■ Text excerpt ■
—————

Clinicians who worked at the hospital during this time acknowledge how our health system changed after this event. Three decades later, the lessons that were learned will never be forgotten. For some, these lessons involved the need for critical evaluation, transparency of information, clear communication, mentorship, and careful selection of new medical recruits in order to ensure safety when establishing a high-risk, low-volume clinical service. For nurses in particular, it highlighted the worth of their role and the need to value and respect all individuals within a team. In healthcare, this also includes patients and their families. Strengthening collaboration and trusting partnerships within team-based models of care remains an ongoing priority of focus for healthcare organizations today.
As I embark upon my latest role as Chief Executive Officer within a complex provincial healthcare organization (that includes HSC Children’s), I am humbled by the teams around me—their expertise, dedication and intentions to serve others well. Every day, they deliver excellent patient care that often goes unnoticed, and I trust them to guide my decisions and actions with their knowledge, evidence, and experiences. The magnitude of the challenges we face within healthcare can, at times, be daunting and overwhelming. And it can be tough to hear the issues raised by our teams; however, as leaders we owe it to our people and the populations we serve to listen, problem solve together, and make the necessary decisions related to factors within our control.

—————

■ Dataset ■
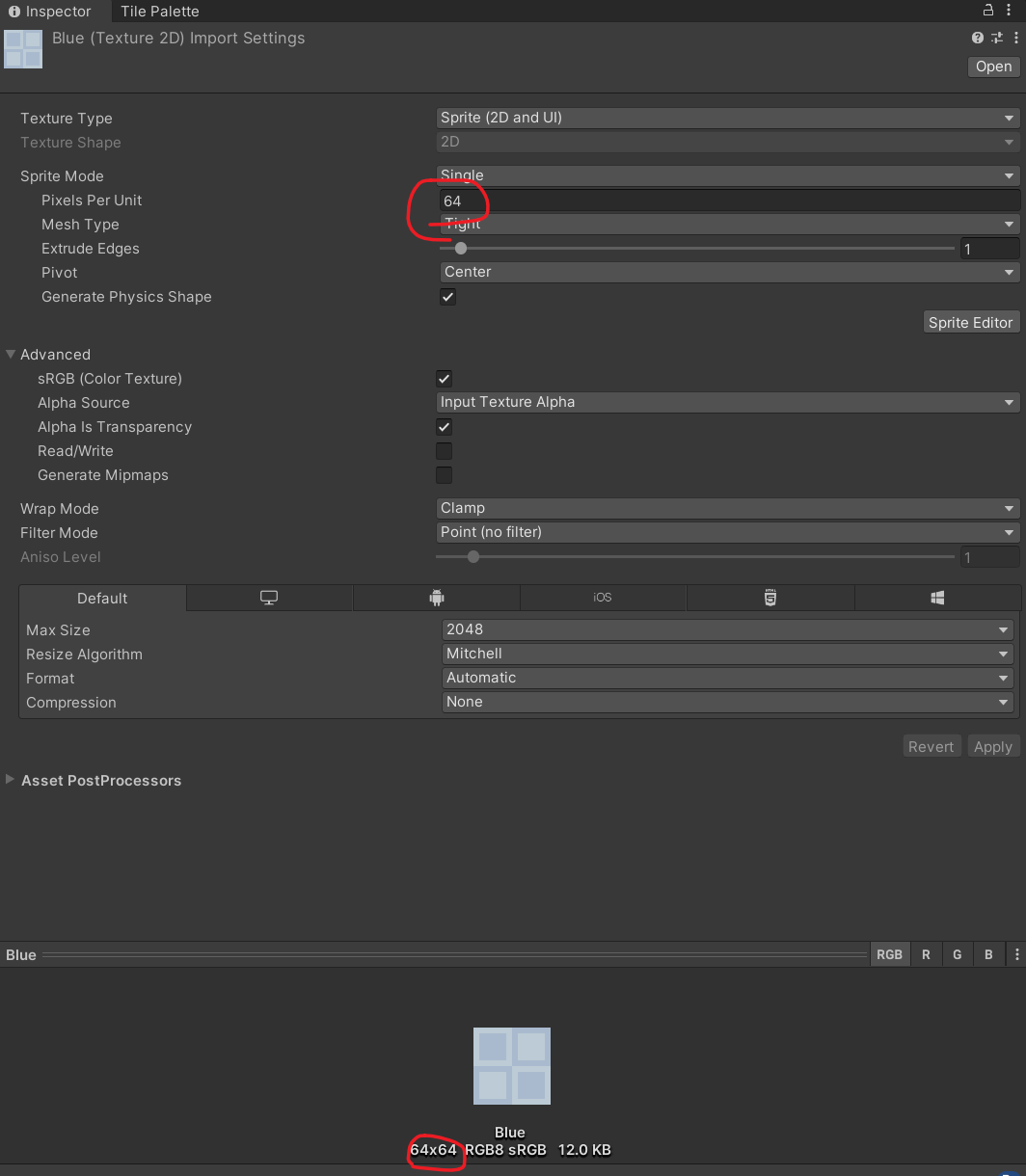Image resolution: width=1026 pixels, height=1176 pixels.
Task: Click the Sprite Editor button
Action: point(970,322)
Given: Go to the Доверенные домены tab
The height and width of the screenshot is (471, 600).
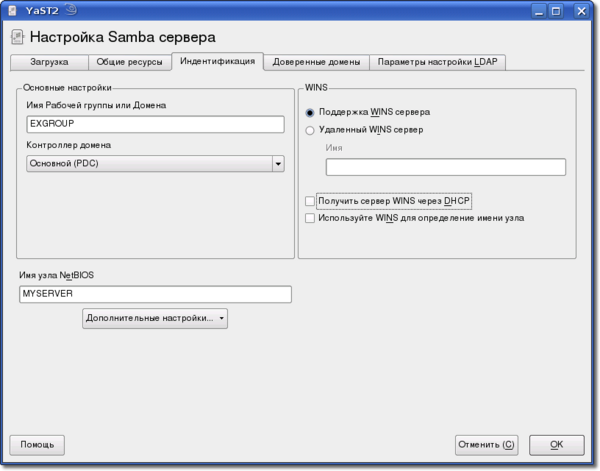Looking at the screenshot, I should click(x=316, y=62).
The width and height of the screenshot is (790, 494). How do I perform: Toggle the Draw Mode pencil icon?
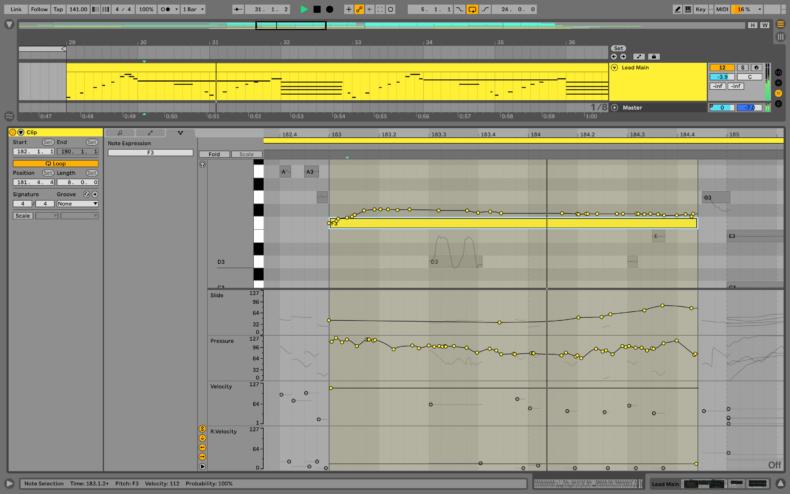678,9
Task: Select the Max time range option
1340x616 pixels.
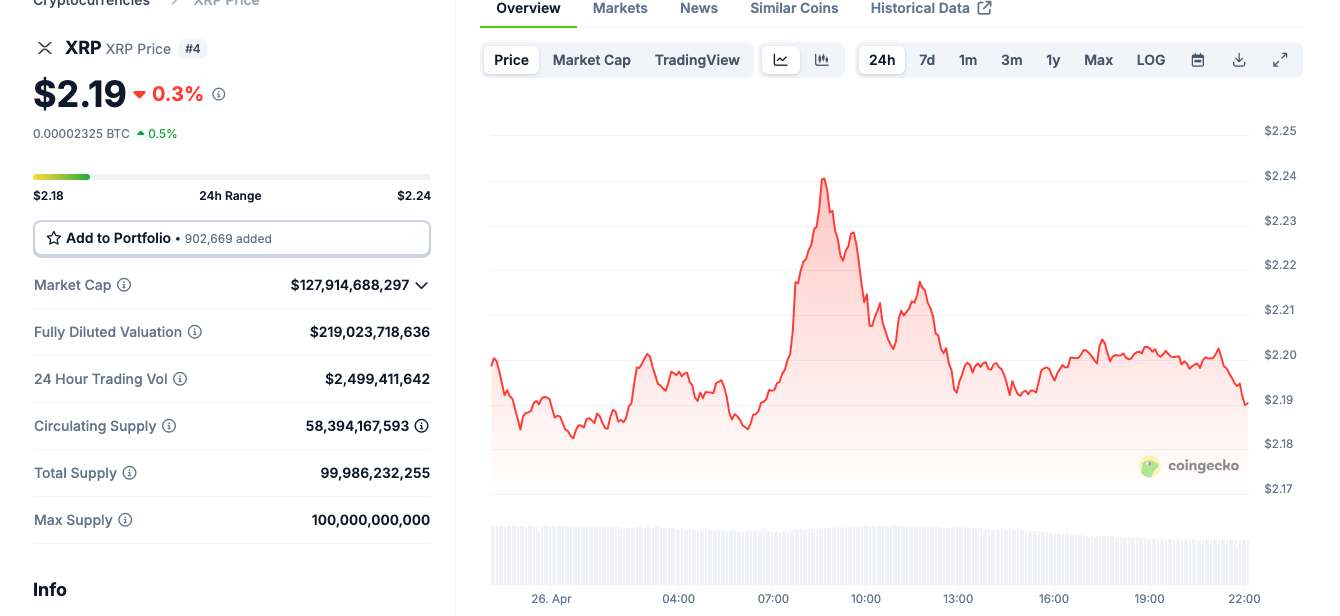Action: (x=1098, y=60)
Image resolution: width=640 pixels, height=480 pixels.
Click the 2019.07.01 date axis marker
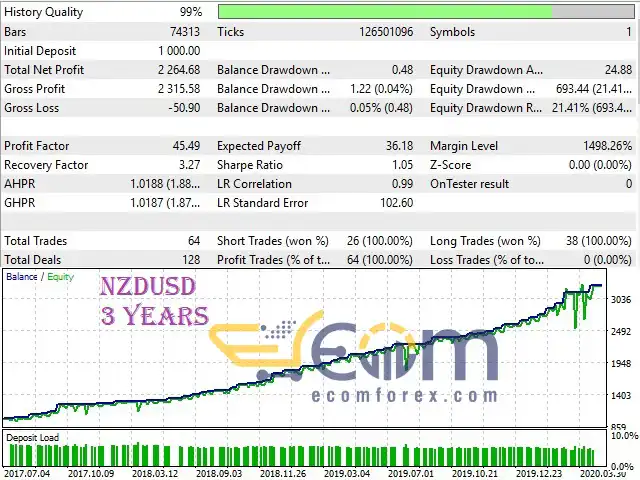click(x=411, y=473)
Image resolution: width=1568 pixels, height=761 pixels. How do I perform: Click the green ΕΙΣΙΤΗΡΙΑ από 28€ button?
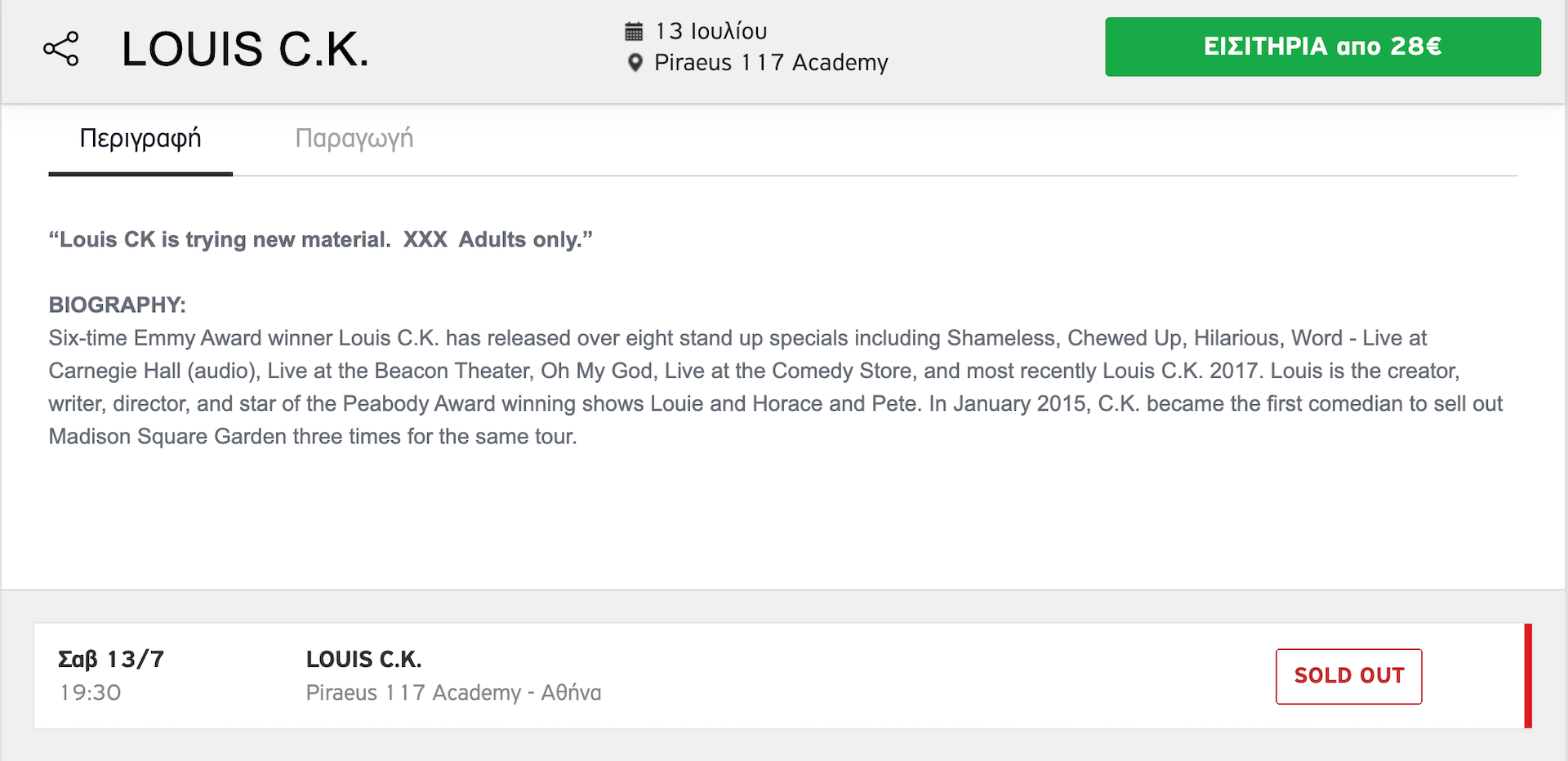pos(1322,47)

—————

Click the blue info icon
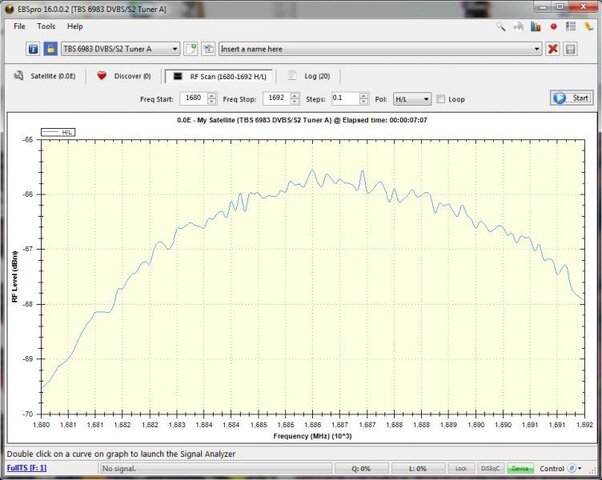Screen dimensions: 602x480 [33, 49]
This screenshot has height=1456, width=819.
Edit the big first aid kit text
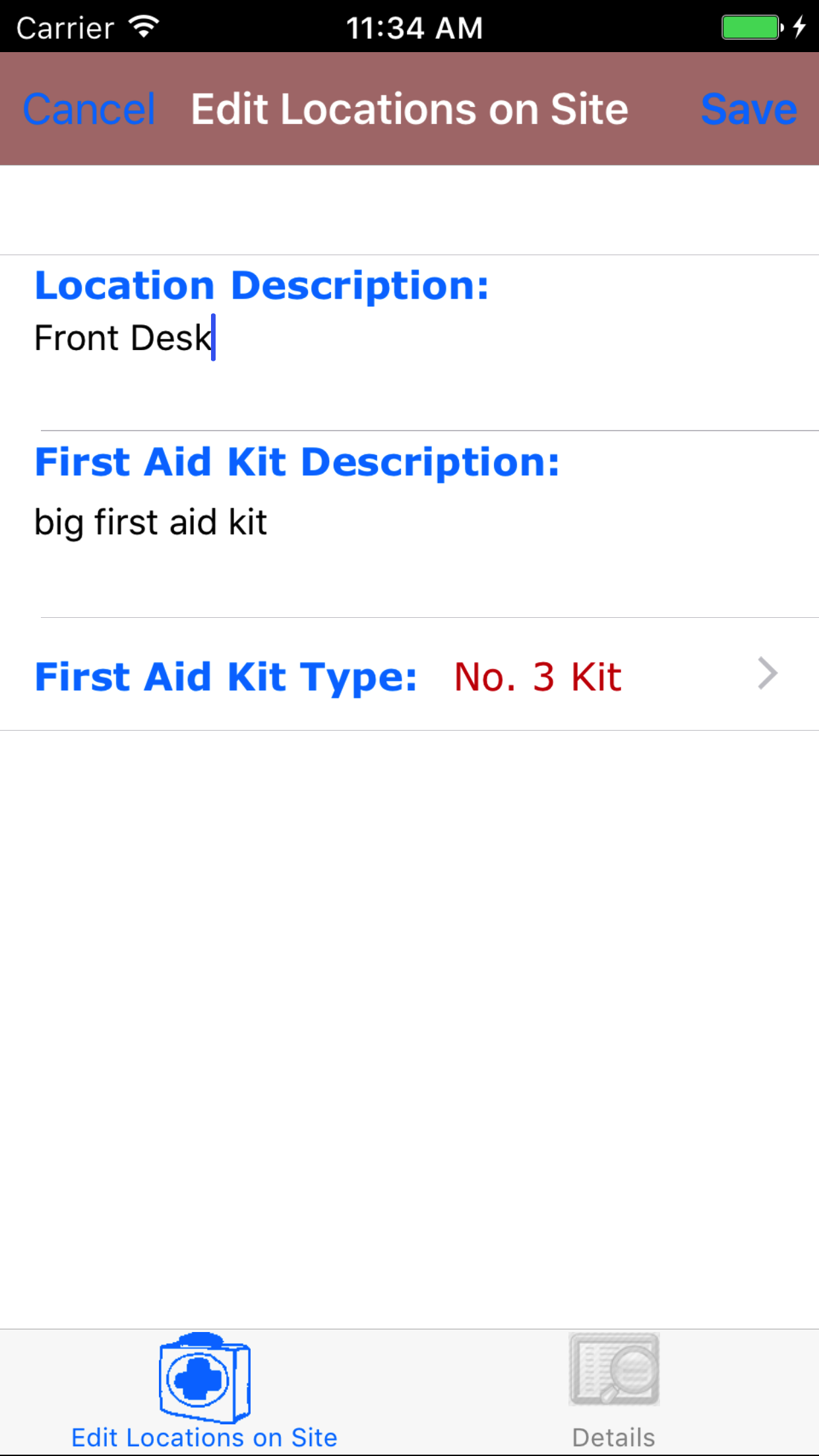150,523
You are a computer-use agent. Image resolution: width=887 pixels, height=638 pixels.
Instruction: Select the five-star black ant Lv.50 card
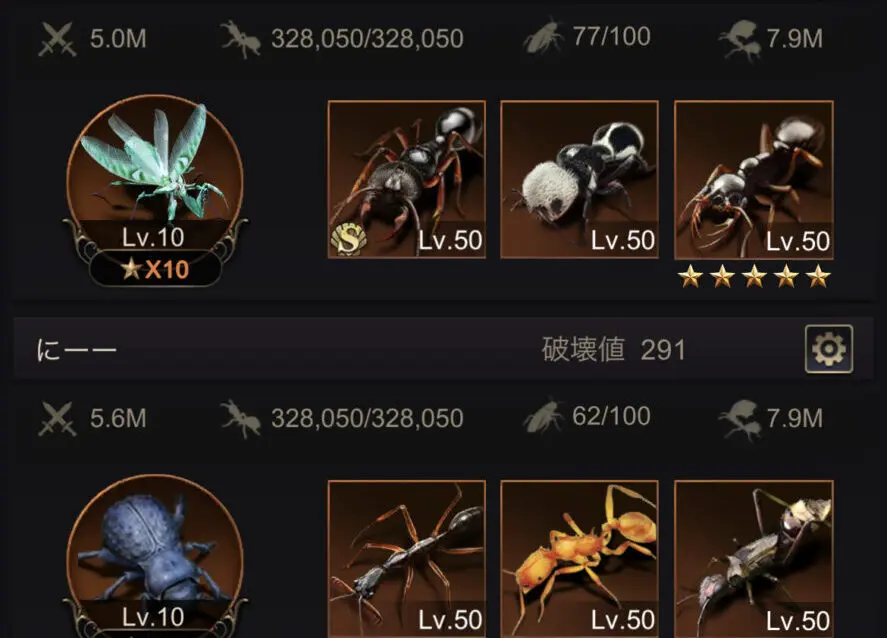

—————

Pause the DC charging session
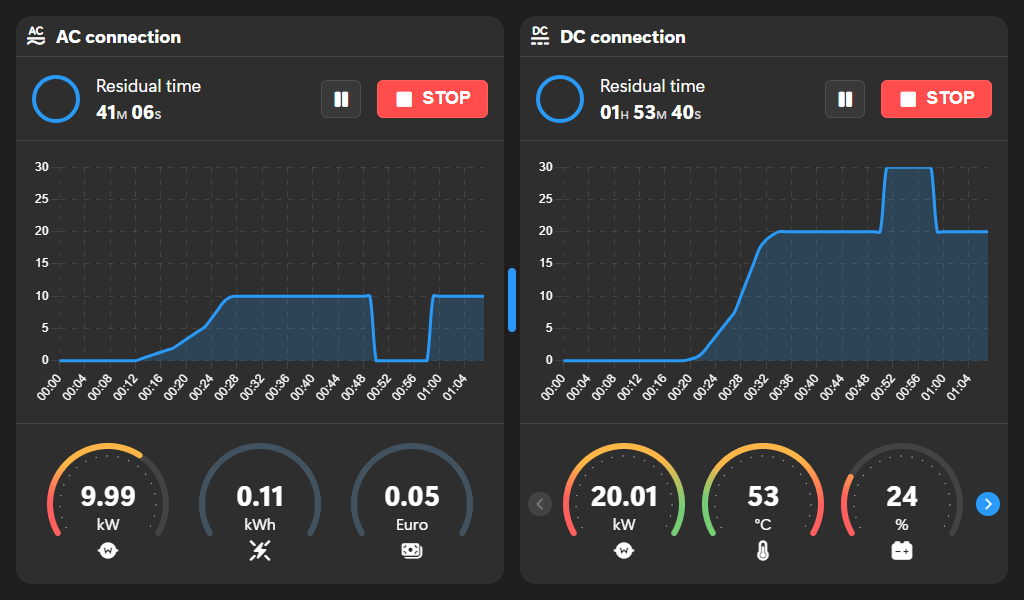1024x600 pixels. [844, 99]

—————

■ Prompt 1 ■
For each of the statements (a), (b), and (c), say whether it agrees with the hospital leadership text. Answer yes or no and quote the words of the text that decide it.
(a) The lessons from the event are described as three decades old.
(b) The writer says the patient care delivered by the teams is usually noticed.
(c) The writer is starting a new role as Chief Executive Officer.
■ Prompt 2 ■
Extend the hospital leadership text with a short passage that begins right after its final sentence.

■ Answer section 1 ■
(a) Yes: "Three decades later, the lessons that were learned will never be forgotten."
(b) No: "Every day, they deliver excellent patient care that often goes unnoticed"
(c) Yes: "As I embark upon my latest role as Chief Executive Officer"

■ Answer section 2 ■
Enabling high-functioning teams is the key to unlocking the magic of quality care. Carol’s story offers a powerful reminder to all of us in healthcare to put our egos aside, be accountable for our individual actions, and base every decision on what is best for our patients and their families.
Today, my child and thousands of others have benefitted from the advocacy and learning of those who came before us. Manitoba children are now transferred out of province for pediatric cardiac surgical procedures, to centralized locations in a select few neighbouring provinces. In locations where a higher volume of specialized procedures are performed, team expertise is enhanced, risks are lowered, and better health outcomes are realized. In my own family’s care experience, our visit to Edmonton’s Stollery Children’s Hospital, 1,500 kilometres away, was completely coordinated through the Variety Children’s Heart Centre. As a parent, I benefited from the trust and confidence I was able to have in the process and the surgical team. Thanks to Justice Sinclair’s recommendations, every detail was taken care of for us, dramatically reducing the stress we felt and allowing us to solely focus on our loved one.
Carol’s book is a personal account of her own experience; however, it is worth reflecting on how everyone connected to this tragedy was required to carry their own burdens and find individual ways to cope and heal over time. For all those involved in the clinical care, the administration, and the public inquiry, this could not have been easy. But it was especially difficult for the parents and loved ones of the children involved and it is them we must keep top of mind well into the future as we pursue continuous improvement and give meaning to the lives lost and the grief endured.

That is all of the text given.